Biosecurity Crisis

What is Biosecurity?

Majestic Trees has been calling for much tighter controls on the movement of trees across Europe and into the UK since our first open letter to industry (one of many) in May 2013. Subsequently, our MD has been very active in the industry debate because of the avalanche of new pest and diseases that have hit Europe over the past 10 years. He has spoken at a number of events about the need for change, though in the early days his concerns often fell on deaf ears.  With major threat from Xylella fastidiosa, however, a growing number of professional growers are now joining the voices for change. Those voices include His Royal Highness The Prince of Wales, (now King Charles III), who on 1 February 2018 called a Biosecurity Conference at Highgrove, inviting key nurserymen from the UK and mainland Europe, along with important industry stakeholders and policymakers, to discuss the issue as a matter of urgency, and just [prior to lockdown, HRH held a second conference at Kew.

Change could be dramatic.  For example, Hillier’s have called for a complete ban on plant movements, implying that they don’t import trees and that all their stock is UK grown.
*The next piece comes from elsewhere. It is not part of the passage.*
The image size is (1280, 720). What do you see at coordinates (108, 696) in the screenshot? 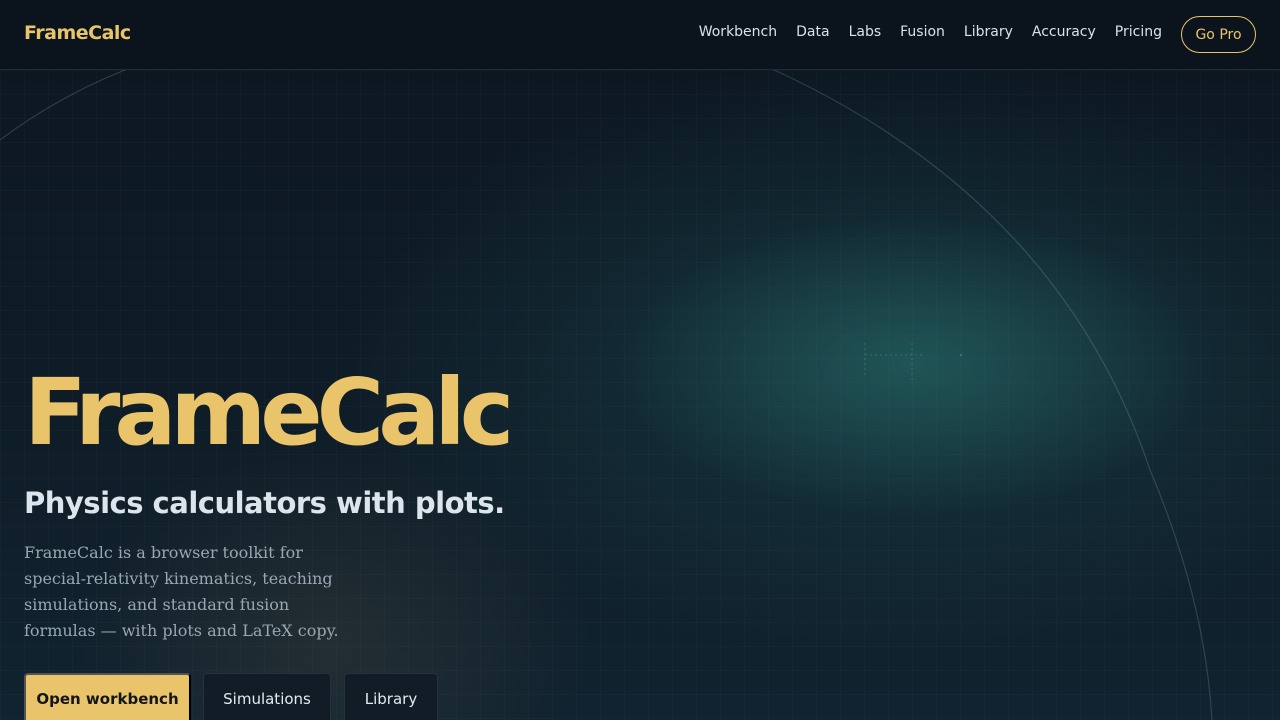
I see `open-workbench-button: Open workbench` at bounding box center [108, 696].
This is purely to give themselves a commercial advantage, but Barcham’s are proposing a complete ban on rootballs going direct to site from Europe.  These proposals may, at face value, seem unrealistically drastic, but both would indisputably reduce pest and disease movement and are more realistic prospects post Brexit, especially in context of the seriousness of the threat, especially from Xylella.  HRH The Prince of Wales articulated the gravity of the situation very well at the Highgrove conference, posing the question “when the stakes are so high how can we say it is too much to ask?”, going on to say that “the future without trees is unthinkable, and to contemplate this demands a national emergency”.  With statements like “we must find a solution before it is too late” and “if we fail to act we will be showing our arrogance towards nature”, it was a very passionate speech indeed, especially when HRH recounted his personal experience of first felling 160 Elms at Highgrove 38 years ago, but now in the past 10 years he had been felling Ash, Oaks, Aesculus, Castanea and what next?  His sentiment was certainly one of action, not discussion, and I think we all sensed that this sentiment was shared by Michael Gove, the Minister then responsible for DEFRA.

One could spend a lot of time explaining the complexities of the issue, but the central problem is that there is a staggering amount of plant material circulating around Europe, much of which is passing through Holland from the south of Italy, where Xylella has destroyed huge swaths of plant material.  Therefore it is absolutely vital that any of us in the industry sourcing plant material ask our plant suppliers EVERY TIME for proof of where the plants, trees, etc. being sourced have been growing over the last TWELVE months, and if this cannot be proved, REFUSE TO  BUY THEM.  With so many threats none can afford to be complacent, and not just in the interest of the greater good – imagine the liability to be faced by accidentally introducing Xylella into a project? Will the supplier you have sourced from stand behind their product when the general contractor sues?  These are not questions any of us want to be facing.

EU regulations state, rubber stamped by DEFRA since we left the EU, state that should a confirmed case of Xylella be documented, all infected plants must be destroyed along with every potential host plant (there are 300+ species) within 100 meters, followed by a quarantine on the area that will be enforced for 5 years.

This would take some explaining to a client, particularly if Defra’s best industry practice guidelines had not been followed in sourcing the plants.

What is the Plant Health Management Standard?

The Plant Health Management Standard has been developed by industry and government with input from third sector organisations. The Standard was developed in response to an increasing awareness that the movement and management of live plant material can spread new and potentially ecologically damaging plant pests.

The Standard sets out key requirements for plant health and biosecurity management and is relevant to a range of horticultural businesses and organisations that make up the live plant supply chain.

What is the Plant Health Certification Scheme?

The Plant Healthy Certification Scheme enables businesses and organisations to be independently audited as a means of formally demonstrating that they comply with the Plant Health Management Standard.

The ultimate aim is for the Scheme to be adopted across the ornamental and amenity horticulture supply chain to make it easy to identify businesses and organisations that handle plant material in a manner that promotes plant health and biosecurity.

Our MD served on the originally planning committee for this scheme, and we as a company were one of the originally companies to be audited and approved. Our nursery is inspected and audited each year, and to date we have always passed with flying colours. Make sure your supplier is ‘Plant Healthy’ certified; it is the only standard that gives you the assurance that they take biosecurity seriously.